LISTED ENTRIES below:

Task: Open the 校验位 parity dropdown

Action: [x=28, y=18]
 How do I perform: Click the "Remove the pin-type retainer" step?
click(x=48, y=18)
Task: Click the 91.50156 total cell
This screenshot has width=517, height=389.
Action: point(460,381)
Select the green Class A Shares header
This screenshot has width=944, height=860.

End of LISTED ENTRIES.
LISTED ENTRIES below:

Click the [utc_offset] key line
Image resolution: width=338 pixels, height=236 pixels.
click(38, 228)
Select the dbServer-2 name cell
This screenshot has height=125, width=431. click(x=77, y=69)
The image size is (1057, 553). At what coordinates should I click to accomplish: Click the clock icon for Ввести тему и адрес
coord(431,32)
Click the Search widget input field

End of LISTED ENTRIES.
LISTED ENTRIES below:

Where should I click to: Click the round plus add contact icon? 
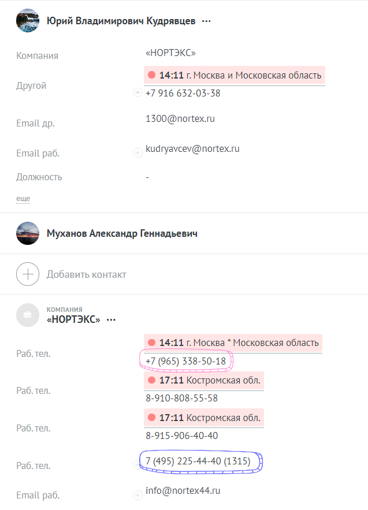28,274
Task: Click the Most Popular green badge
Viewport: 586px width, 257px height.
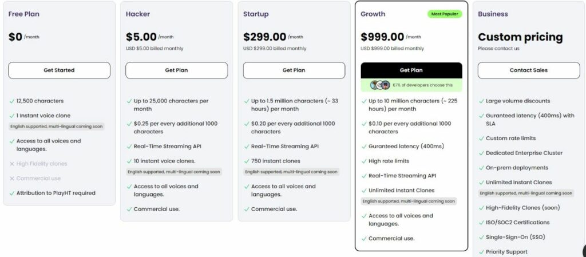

End of LISTED ENTRIES.

▸ **HOW TO COMPLETE THIS TASK**:
Looking back over the data above, restate word for word the lines that begin at the line with "Task: Click the Most Popular green badge" and end at the line with "Viewport: 586px width, 257px height.", inclusive.

▸ **TASK ANSWER**:
Task: Click the Most Popular green badge
Viewport: 586px width, 257px height.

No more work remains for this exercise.